#### Study text:

To anwser your question about 'improving" this. There’s some trade offs, pyc’s are faster to load, but obviously increase image size. I don’t think there’s been anything for removing them in their entirity. There has been some work in re-compiling them for reproducibility though

https://github.com/pypa/pip/issues/7808

Ok, thanks! That is some interesting input!

Since when doing local debugging, I usually have bind mounts for interpreted languages, therefore py[oc] shall prevail over py before my eyes.

I now tend to think this is something that dockerTools might want to contemplate (remove non compiled files from interpreted languages)?

I now tend to think this is something that dockerTools might want to contemplate (remove non compiled files from interpreted languages)?

An I wonder how to proceed - given my current skillset and should I want to push things?

if you wanted to remove the generated files for all packages, you would probably need to create a hook, and override buildPythonPackage to use the “removeBinCodeAfterInstallHook” (or whatever you want to call it) by default.

The main downside of this, is that you would essentially be diverging from master, and will have to build all python packages locally.

Here’s a PR for adding a python hook buildPythonPackage: recompile bytecode for reproducibility by FRidh · Pull Request #90208 · NixOS/nixpkgs · GitHub , you could probably upstream a “removeBinaryOutputHook” (or something better) which by default doesn’t get included, and then in an overlay override buildPythonPackage to then switch the hook to being used by default.

(Collected data entries)
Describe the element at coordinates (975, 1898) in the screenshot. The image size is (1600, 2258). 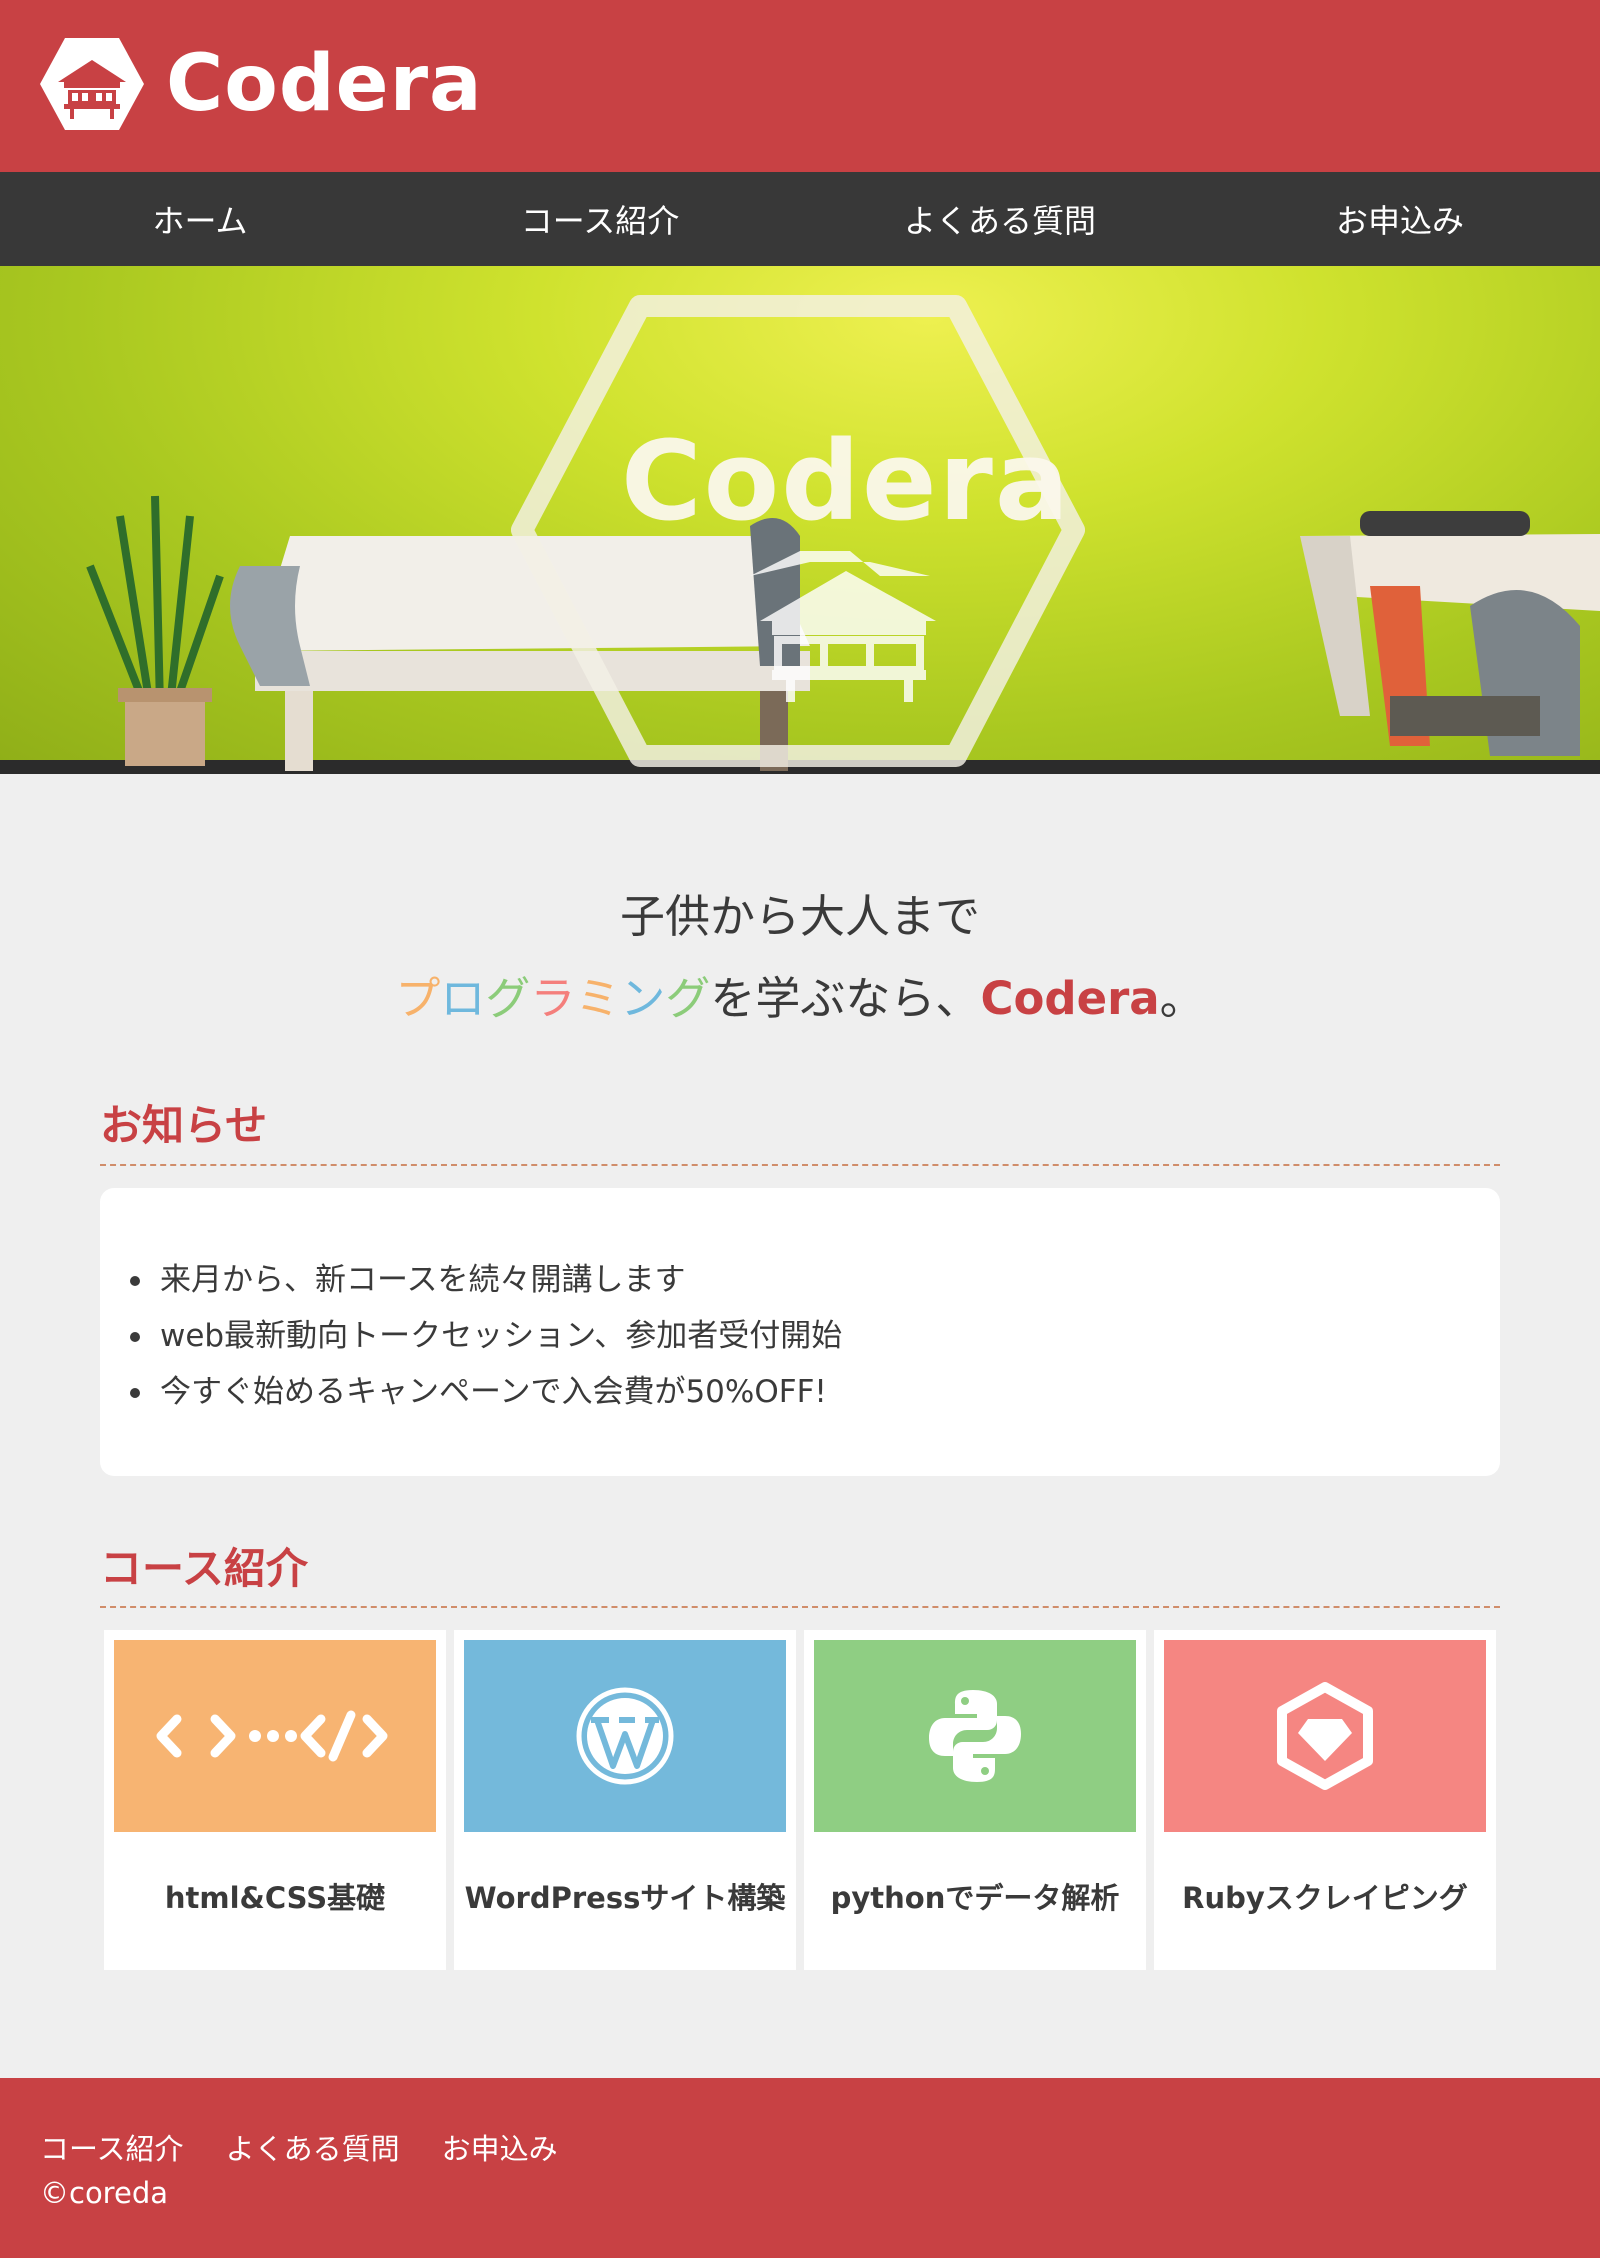
I see `course-label: pythonでデータ解析` at that location.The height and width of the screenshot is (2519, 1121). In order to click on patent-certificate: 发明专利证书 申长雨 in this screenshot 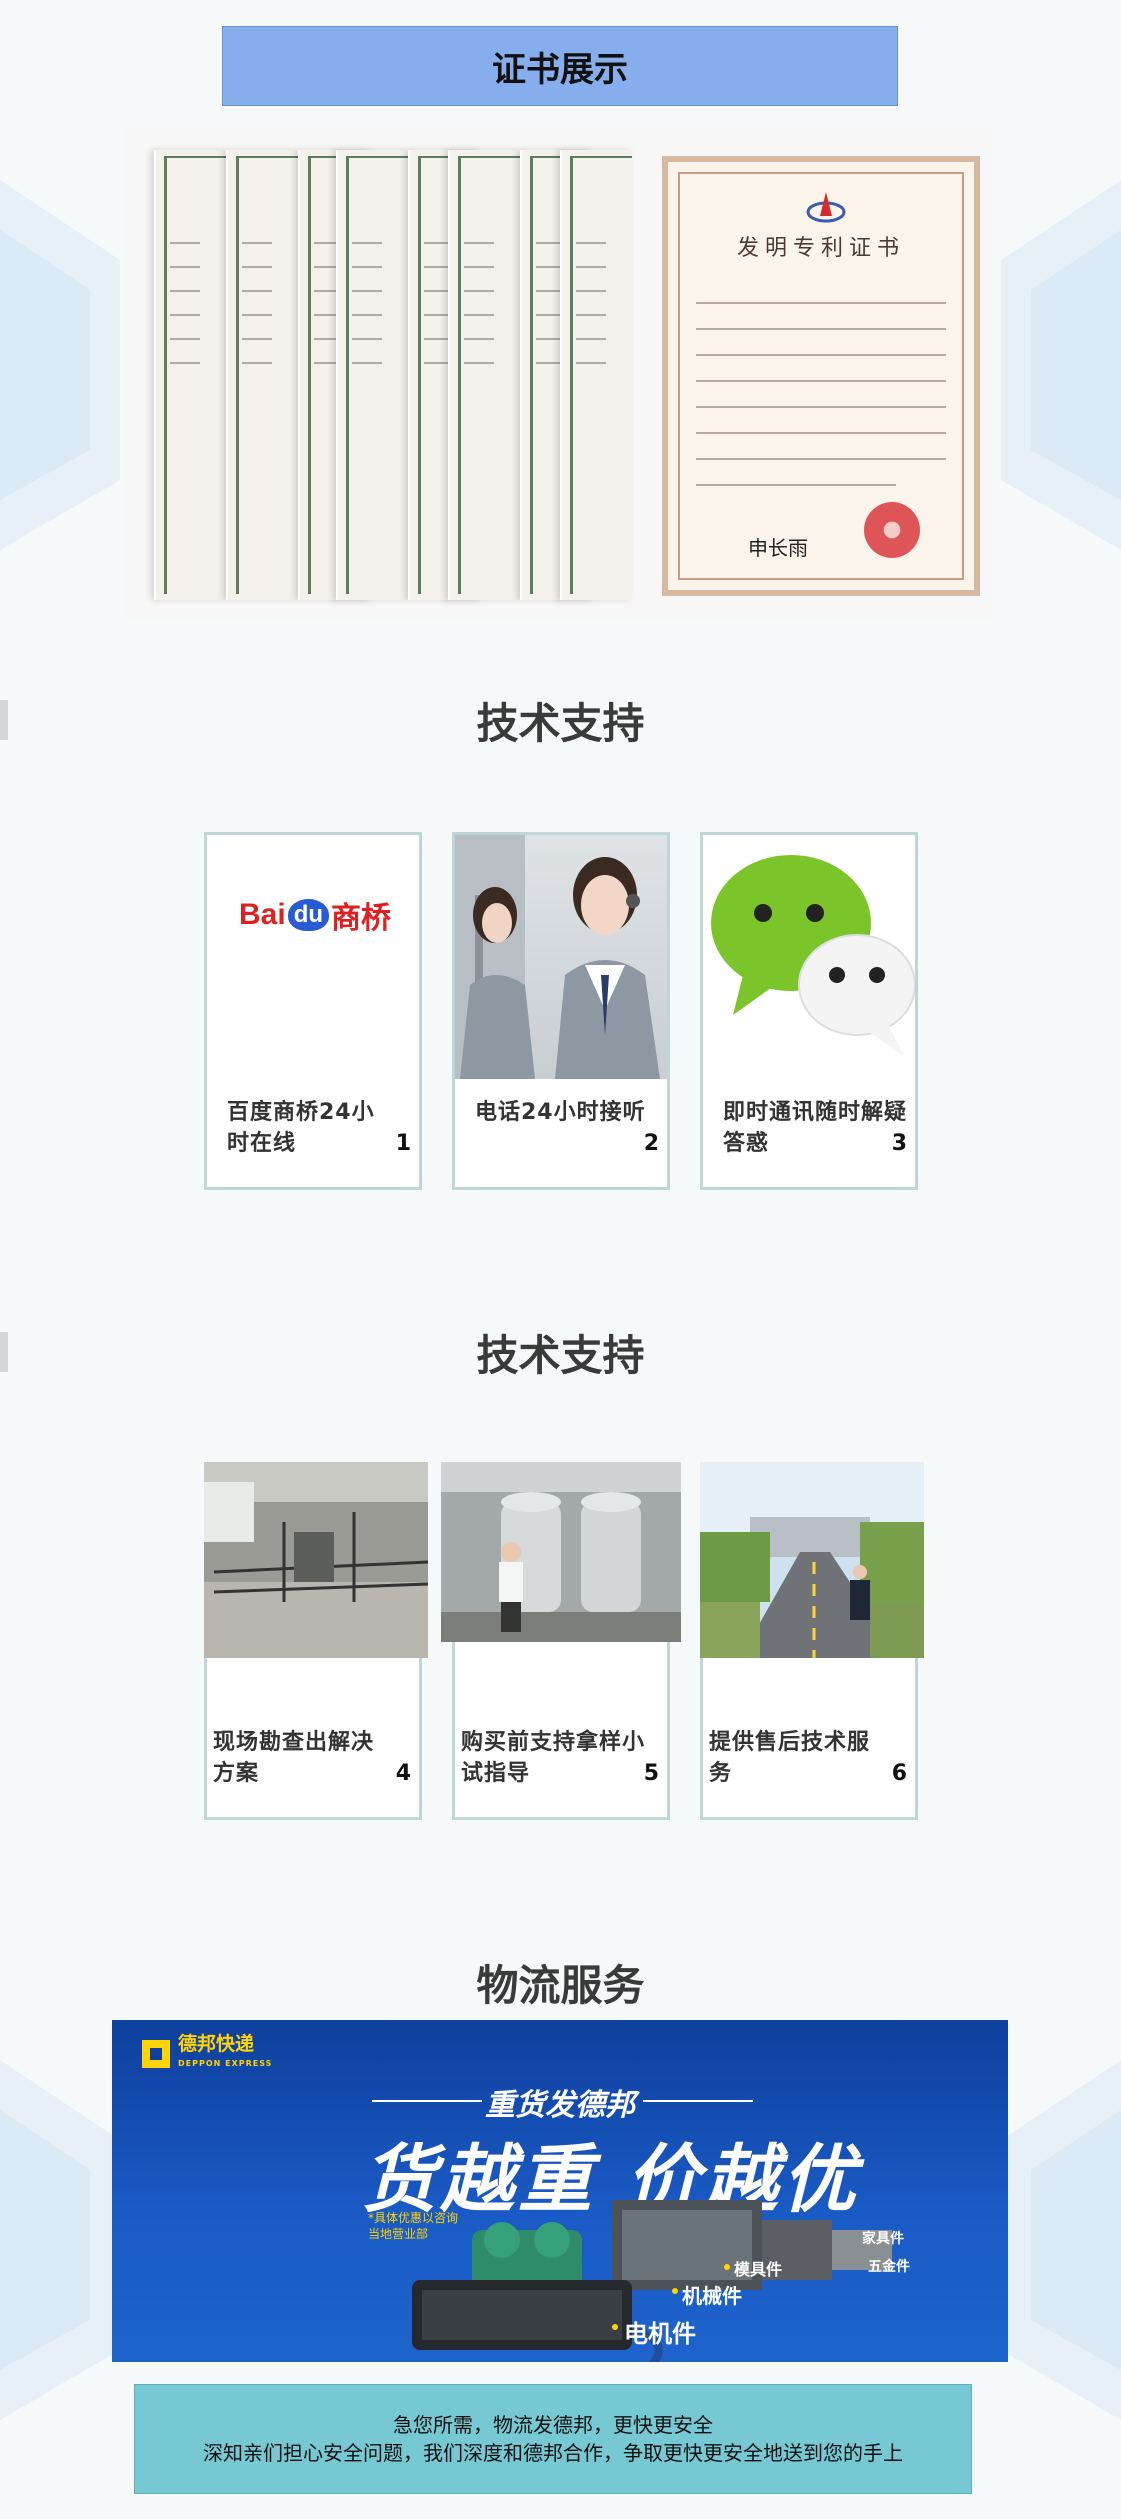, I will do `click(821, 376)`.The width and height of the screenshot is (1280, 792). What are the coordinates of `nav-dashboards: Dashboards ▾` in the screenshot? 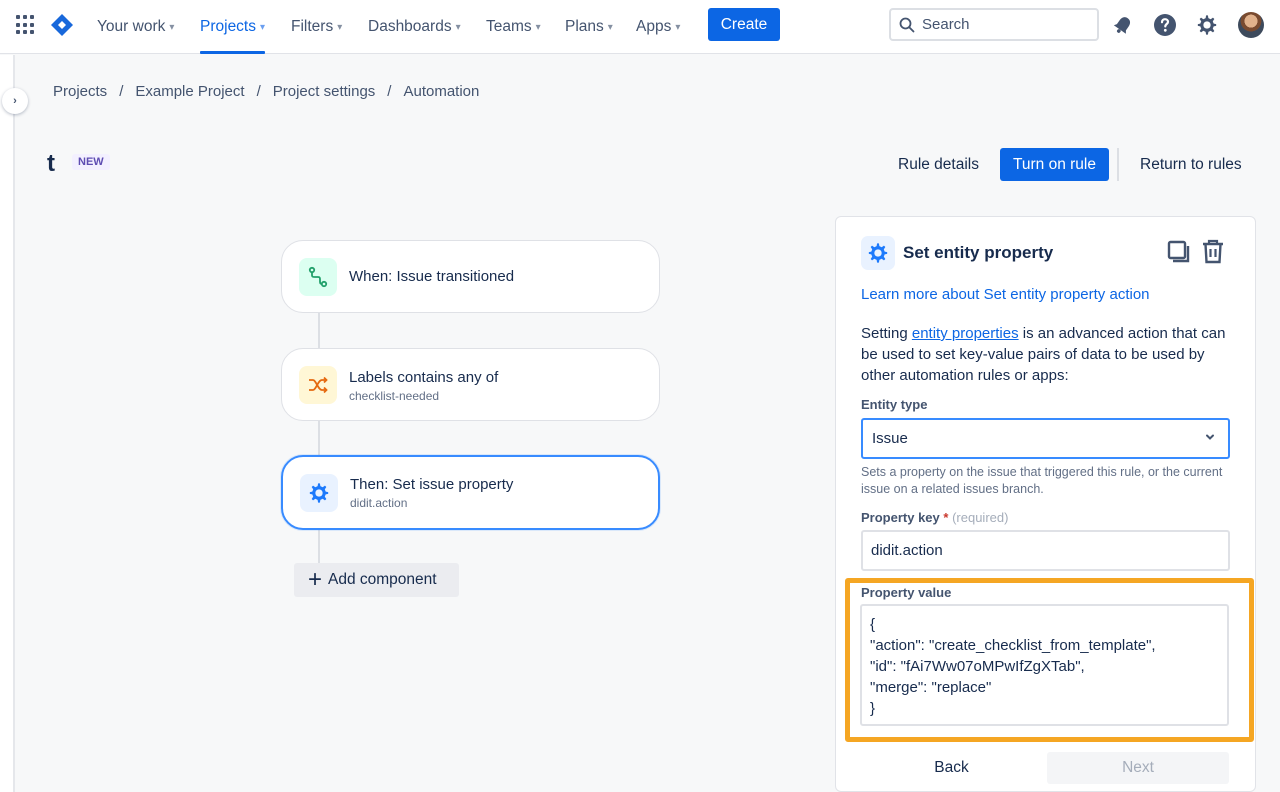 It's located at (414, 27). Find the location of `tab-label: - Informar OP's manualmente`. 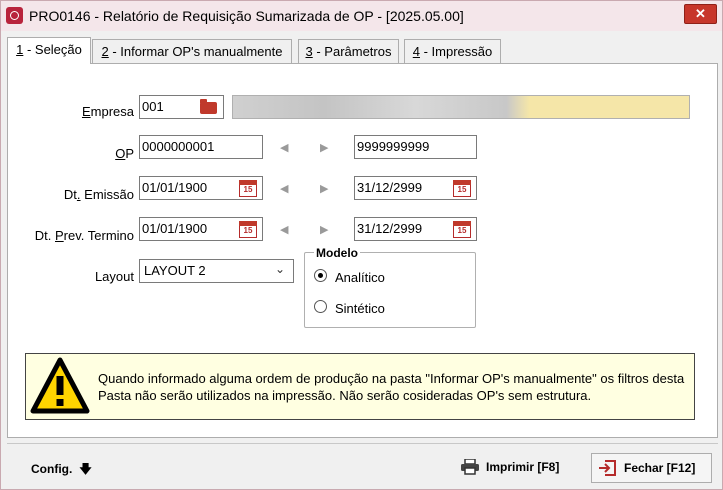

tab-label: - Informar OP's manualmente is located at coordinates (196, 52).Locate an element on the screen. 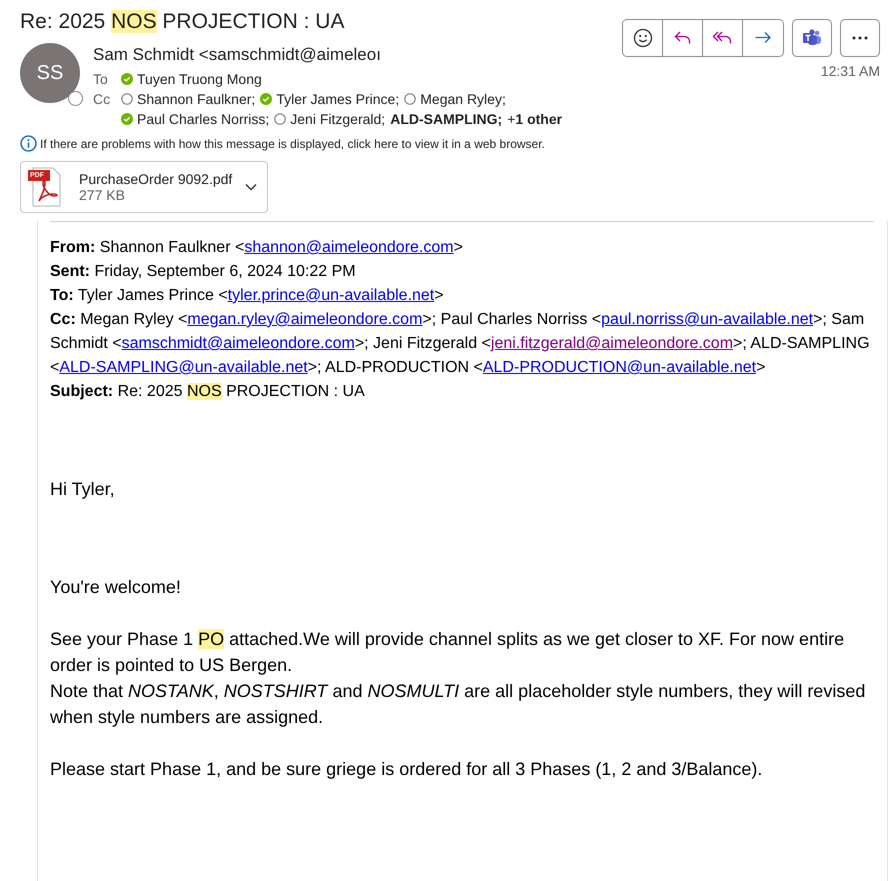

#### What to do:
Answer these about the forum thread on Python bytecode files.
(a) What advantage and what drawback of pyc files does the thread give?
(b) What is named as the main downside of making buildPythonPackage remove the generated files by default?
(c) What is the number of the pull request that adds a hook to recompile bytecode for reproducibility?

#### Response to the task:
(a) They are faster to load, but they increase image size.
(b) You would be diverging from master and would have to build all Python packages locally.
(c) #90208